ABCG2-Dependent Dye Exclusion Activity and Clonal Potential in Epithelial Cells Continuously Growing for 1 Month from Limbal Explants

Abstract

To determine changes in ABCG2-transport-dependent dye exclusion in outgrowths from limbal explants. Human or rabbit limbal strips were deposited onto inserts. Over a month, the segments were twice transferred to new inserts. Fresh tissue (FT) cells, obtained by sequential dispase-trypsin digestion and the cells growing from the explant cultures, were characterized for ABCG2-dependent efflux by flow cytometry using a newly identified substratum, JC1. Rabbit cells were sorted into JC1-excluding (JC1(low)) and main (JC1(main)) cohorts and seeded with feeder 3T3 cells to determine colony formation efficiency (CFE). The JC1(low) cells were all Hoechst 33342-excluding cells and vice versa, establishing the physical equivalence between JC1(low) and the side population (SP). JC1(low) cell content was reduced by three ABCG2-specific inhibitors: FTC, Ko143, and glafenine.
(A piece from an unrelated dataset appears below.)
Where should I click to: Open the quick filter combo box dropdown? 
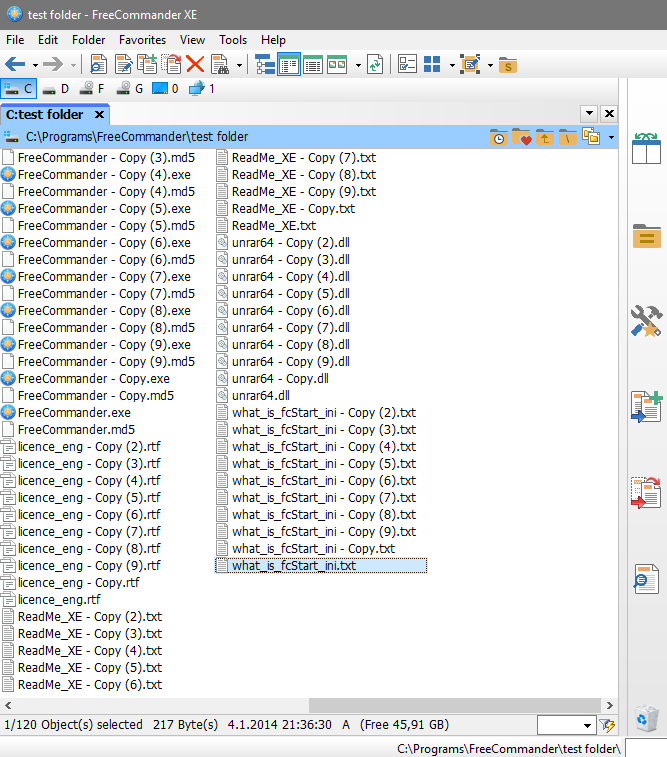tap(587, 725)
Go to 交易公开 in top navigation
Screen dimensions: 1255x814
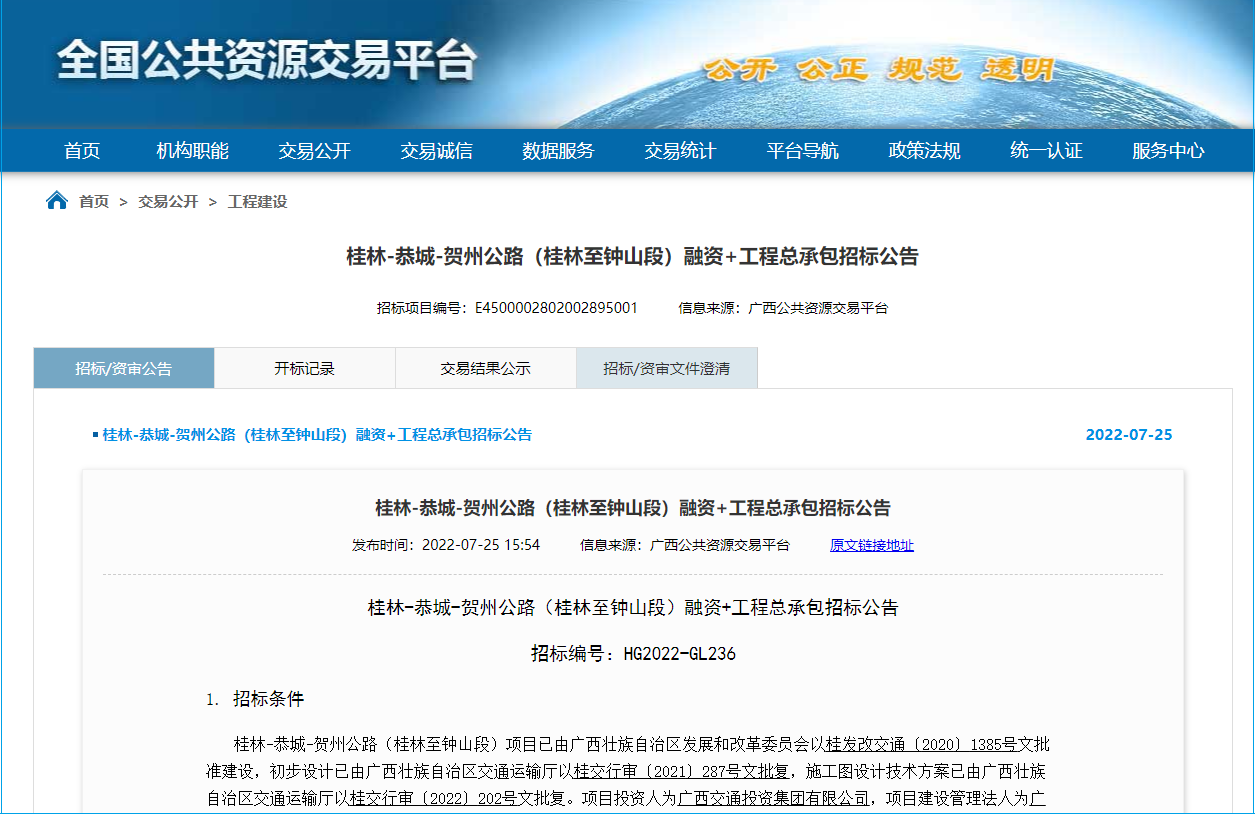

JC1(low) percentiles for the fresh human and rabbit cells were 1.4% and 4.1% and CFEs for rabbit JC1(low) and JC1(main) were 1.2% and 5.3%. In contrast, the respective JC1(low) percentiles in the first and second outgrowths were 19.5% and 27.4% and 25.8% and 32.5%, and the rabbit JC1(low) and JC1(main) CFEs were 12.3% and 0.9%. Thus, although in FT the contribution of the JC1(low) cohort to the CFE is minimal, in the explant culture the phenotype incorporates >80% of the CFE. ABCG2-dependent dye exclusion undergoes a large expansion in explant culture and becomes associated with a high CFE. The transport increase is more pronounced at late outgrowth times, suggesting permanence of stem cells within the explant.